GOAL OF THE EXERCISE:
The entries below need to be transcribed verbatim.

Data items

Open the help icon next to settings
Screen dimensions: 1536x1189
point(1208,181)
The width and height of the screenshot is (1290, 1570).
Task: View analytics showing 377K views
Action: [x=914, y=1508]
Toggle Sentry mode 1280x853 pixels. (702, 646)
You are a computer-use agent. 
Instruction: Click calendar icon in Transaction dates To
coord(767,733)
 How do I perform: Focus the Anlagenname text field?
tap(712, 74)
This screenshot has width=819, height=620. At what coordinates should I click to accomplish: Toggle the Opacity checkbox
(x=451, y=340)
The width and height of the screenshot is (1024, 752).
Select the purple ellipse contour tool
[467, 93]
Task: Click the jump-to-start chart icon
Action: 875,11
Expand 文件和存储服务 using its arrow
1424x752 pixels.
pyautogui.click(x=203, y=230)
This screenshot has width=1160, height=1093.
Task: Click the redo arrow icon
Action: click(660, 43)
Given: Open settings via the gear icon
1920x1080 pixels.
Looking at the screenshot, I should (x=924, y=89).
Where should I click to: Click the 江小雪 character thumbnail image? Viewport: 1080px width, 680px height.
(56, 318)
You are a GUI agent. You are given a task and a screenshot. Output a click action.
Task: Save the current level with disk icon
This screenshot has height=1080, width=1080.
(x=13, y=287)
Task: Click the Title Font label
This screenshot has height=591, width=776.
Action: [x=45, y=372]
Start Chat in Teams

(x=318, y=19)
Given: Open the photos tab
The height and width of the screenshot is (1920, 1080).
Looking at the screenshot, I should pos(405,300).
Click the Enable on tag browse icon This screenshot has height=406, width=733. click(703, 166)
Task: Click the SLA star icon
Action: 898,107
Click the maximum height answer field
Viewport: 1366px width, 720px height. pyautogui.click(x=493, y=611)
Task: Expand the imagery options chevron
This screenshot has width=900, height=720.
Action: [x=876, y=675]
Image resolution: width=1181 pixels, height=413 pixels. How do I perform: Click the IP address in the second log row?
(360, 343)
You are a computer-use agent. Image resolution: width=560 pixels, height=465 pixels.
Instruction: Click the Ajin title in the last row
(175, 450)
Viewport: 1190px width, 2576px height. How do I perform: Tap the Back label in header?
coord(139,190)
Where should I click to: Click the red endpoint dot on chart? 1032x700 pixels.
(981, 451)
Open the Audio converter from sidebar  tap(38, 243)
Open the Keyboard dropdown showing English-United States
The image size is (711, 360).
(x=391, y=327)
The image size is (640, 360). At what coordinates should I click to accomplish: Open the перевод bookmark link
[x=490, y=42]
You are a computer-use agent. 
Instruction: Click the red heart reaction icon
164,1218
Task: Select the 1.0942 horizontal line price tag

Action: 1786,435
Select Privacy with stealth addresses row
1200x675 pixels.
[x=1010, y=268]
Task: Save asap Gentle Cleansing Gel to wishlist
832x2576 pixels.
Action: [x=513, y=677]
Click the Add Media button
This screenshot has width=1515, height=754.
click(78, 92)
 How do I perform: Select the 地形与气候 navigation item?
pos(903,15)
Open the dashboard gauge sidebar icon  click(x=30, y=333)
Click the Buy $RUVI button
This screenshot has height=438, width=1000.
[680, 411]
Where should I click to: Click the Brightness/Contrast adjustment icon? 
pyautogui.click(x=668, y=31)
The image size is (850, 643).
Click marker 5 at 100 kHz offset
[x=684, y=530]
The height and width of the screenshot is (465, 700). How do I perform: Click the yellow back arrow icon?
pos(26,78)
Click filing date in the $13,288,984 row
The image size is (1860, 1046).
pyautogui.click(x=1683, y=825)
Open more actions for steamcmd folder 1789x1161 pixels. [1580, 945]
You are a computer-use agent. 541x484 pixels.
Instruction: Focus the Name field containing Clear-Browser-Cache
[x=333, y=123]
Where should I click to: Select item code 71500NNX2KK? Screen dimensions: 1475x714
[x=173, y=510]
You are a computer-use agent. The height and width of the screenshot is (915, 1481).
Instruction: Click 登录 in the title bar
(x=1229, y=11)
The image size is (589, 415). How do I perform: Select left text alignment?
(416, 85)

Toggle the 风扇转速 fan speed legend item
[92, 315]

RESPONSE TO THE TASK:
Open the help icon next to settings
Screen dimensions: 1536x1189
point(1208,181)
The width and height of the screenshot is (1290, 1570).
Task: View analytics showing 377K views
Action: [x=914, y=1508]
Toggle Sentry mode 1280x853 pixels. (702, 646)
You are a computer-use agent. 
Instruction: Click calendar icon in Transaction dates To
coord(767,733)
 How do I perform: Focus the Anlagenname text field?
tap(712, 74)
This screenshot has width=819, height=620. At what coordinates should I click to accomplish: Toggle the Opacity checkbox
(x=451, y=340)
The width and height of the screenshot is (1024, 752).
Select the purple ellipse contour tool
[467, 93]
Task: Click the jump-to-start chart icon
Action: 875,11
Expand 文件和存储服务 using its arrow
1424x752 pixels.
pyautogui.click(x=203, y=230)
This screenshot has width=1160, height=1093.
Task: Click the redo arrow icon
Action: click(660, 43)
Given: Open settings via the gear icon
1920x1080 pixels.
Looking at the screenshot, I should (x=924, y=89).
Where should I click to: Click the 江小雪 character thumbnail image? Viewport: 1080px width, 680px height.
(56, 318)
You are a GUI agent. You are given a task and a screenshot. Output a click action.
Task: Save the current level with disk icon
This screenshot has height=1080, width=1080.
(x=13, y=287)
Task: Click the Title Font label
This screenshot has height=591, width=776.
Action: [x=45, y=372]
Start Chat in Teams

(x=318, y=19)
Given: Open the photos tab
The height and width of the screenshot is (1920, 1080).
Looking at the screenshot, I should pos(405,300).
Click the Enable on tag browse icon This screenshot has height=406, width=733. click(703, 166)
Task: Click the SLA star icon
Action: 898,107
Click the maximum height answer field
Viewport: 1366px width, 720px height. pyautogui.click(x=493, y=611)
Task: Expand the imagery options chevron
This screenshot has width=900, height=720.
Action: [x=876, y=675]
Image resolution: width=1181 pixels, height=413 pixels. How do I perform: Click the IP address in the second log row?
(360, 343)
You are a computer-use agent. Image resolution: width=560 pixels, height=465 pixels.
Instruction: Click the Ajin title in the last row
(175, 450)
Viewport: 1190px width, 2576px height. How do I perform: Tap the Back label in header?
coord(139,190)
Where should I click to: Click the red endpoint dot on chart? 1032x700 pixels.
(981, 451)
Open the Audio converter from sidebar  tap(38, 243)
Open the Keyboard dropdown showing English-United States
The image size is (711, 360).
(x=391, y=327)
The image size is (640, 360). At what coordinates should I click to accomplish: Open the перевод bookmark link
[x=490, y=42]
You are a computer-use agent. 
Instruction: Click the red heart reaction icon
164,1218
Task: Select the 1.0942 horizontal line price tag

Action: 1786,435
Select Privacy with stealth addresses row
1200x675 pixels.
[x=1010, y=268]
Task: Save asap Gentle Cleansing Gel to wishlist
832x2576 pixels.
Action: [x=513, y=677]
Click the Add Media button
This screenshot has width=1515, height=754.
click(78, 92)
 How do I perform: Select the 地形与气候 navigation item?
pos(903,15)
Open the dashboard gauge sidebar icon  click(x=30, y=333)
Click the Buy $RUVI button
This screenshot has height=438, width=1000.
[680, 411]
Where should I click to: Click the Brightness/Contrast adjustment icon? 
pyautogui.click(x=668, y=31)
The image size is (850, 643).
Click marker 5 at 100 kHz offset
[x=684, y=530]
The height and width of the screenshot is (465, 700). How do I perform: Click the yellow back arrow icon?
pos(26,78)
Click filing date in the $13,288,984 row
The image size is (1860, 1046).
pyautogui.click(x=1683, y=825)
Open more actions for steamcmd folder 1789x1161 pixels. [1580, 945]
You are a computer-use agent. 541x484 pixels.
Instruction: Focus the Name field containing Clear-Browser-Cache
[x=333, y=123]
Where should I click to: Select item code 71500NNX2KK? Screen dimensions: 1475x714
[x=173, y=510]
You are a computer-use agent. The height and width of the screenshot is (915, 1481).
Instruction: Click 登录 in the title bar
(x=1229, y=11)
The image size is (589, 415). How do I perform: Select left text alignment?
(416, 85)

Toggle the 风扇转速 fan speed legend item
[92, 315]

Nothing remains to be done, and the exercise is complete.